The first solo exhibition of Jasmin Bilodeau, one of the members of the famous BGL triad, now dissociated, has been open to the public since Saturday, at Galerie 3, in Quebec. He exhibits alongside Laïla Mestari, a promising multidisciplinary artist who deals with her North African-Quebec family heritage.
“I’m feverish, like a student coming out of school,” said Jasmin Bilodeau at the opening of her exhibition. The artist was very happy to present certain works on which he had been working “for years”, but which his practice within BGL did not “allow him to develop, for lack of time”.
Formed in 1996 while the three artists (B, G and L) were studying at Laval University, the collective has become one of the most illustrious players in contemporary art in Canada, known for its grandiose installations, often critical of the consumer society.
With his new exhibition, titled Soft minimaldivided into three distinct corpuses, Jasmin Bilodeau notably takes up certain themes and materials previously associated with BGL, including wood, but in an eminently personal approach.
This is how he presents, in one of the rooms of the gallery, a set of paintings representing urban landscapes, exclusively made from small tree branches gleaned by the artist, then carefully repainted.
“We had started, with BGL, to conceptualize monumental works from branches, but I wanted to reclaim this approach to bring out the contrasts from my own observations of the cities represented”, maintains the artist.
The latter ostensibly evokes the opposition between the fragile and organic nature of branches and the industrial forms of urban landscapes, especially bridges and towers.
Soft and personal paintings
Although BGL is best known for its works of public art – sculptural – and its site-specific installations, such as the one presented at the 56e Venice Biennale, in 2015, Jasmin Bilodeau said “painting for several years”.
“Finally, I can present these paintings. I captured moments of pure happiness, where time stands still, while I was in communion with nature,” says the artist. He therefore also exhibits a series of paintings done in acrylic on raw canvas, all natural landscapes, in relatively small formats that evoke photos taken by a mobile phone.
The most interesting corpus of the entire exhibition remains the small sculptures, made from branches, alone, cast in bronze as is, then repainted. They appear there like ballerinas in motion, evoking all the intrinsic poetic potential of the elements of nature.

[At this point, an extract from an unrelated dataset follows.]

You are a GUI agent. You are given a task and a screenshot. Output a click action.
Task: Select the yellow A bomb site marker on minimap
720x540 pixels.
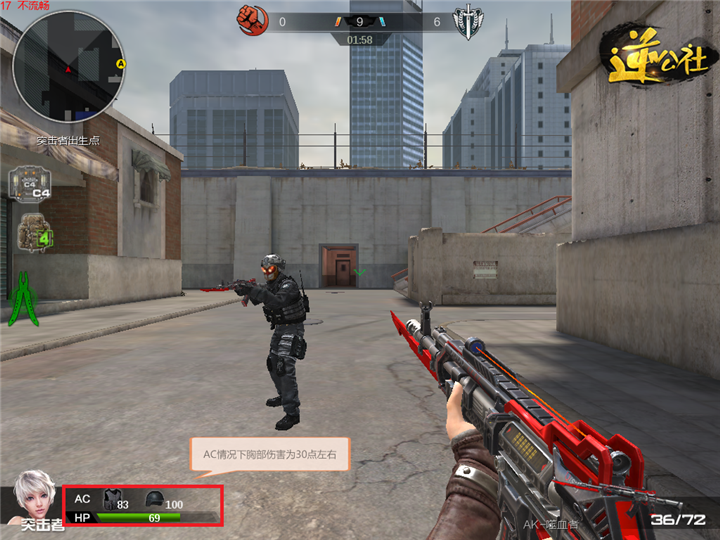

Multiple identity glued together
Also at Galerie 3, the artist Laïla Mestari unveils new works in drawings, photographs and textiles, at the end of a collaboration carried out within the framework of the Artroduction program, piloted by the gallery and intended for emerging artists.
Having grown up in a North African-Quebec family, the artist presents, among other things, magnificent pieces of textiles, such as collages of cultural references, recontextualized to evoke her multiple identity.
“I love representing the tension in my work, the tension between cultural origins, past and present, between materials,” says the artist. His works draw, among other things, from iconography and the Amazigh (Berber) archives of Morocco.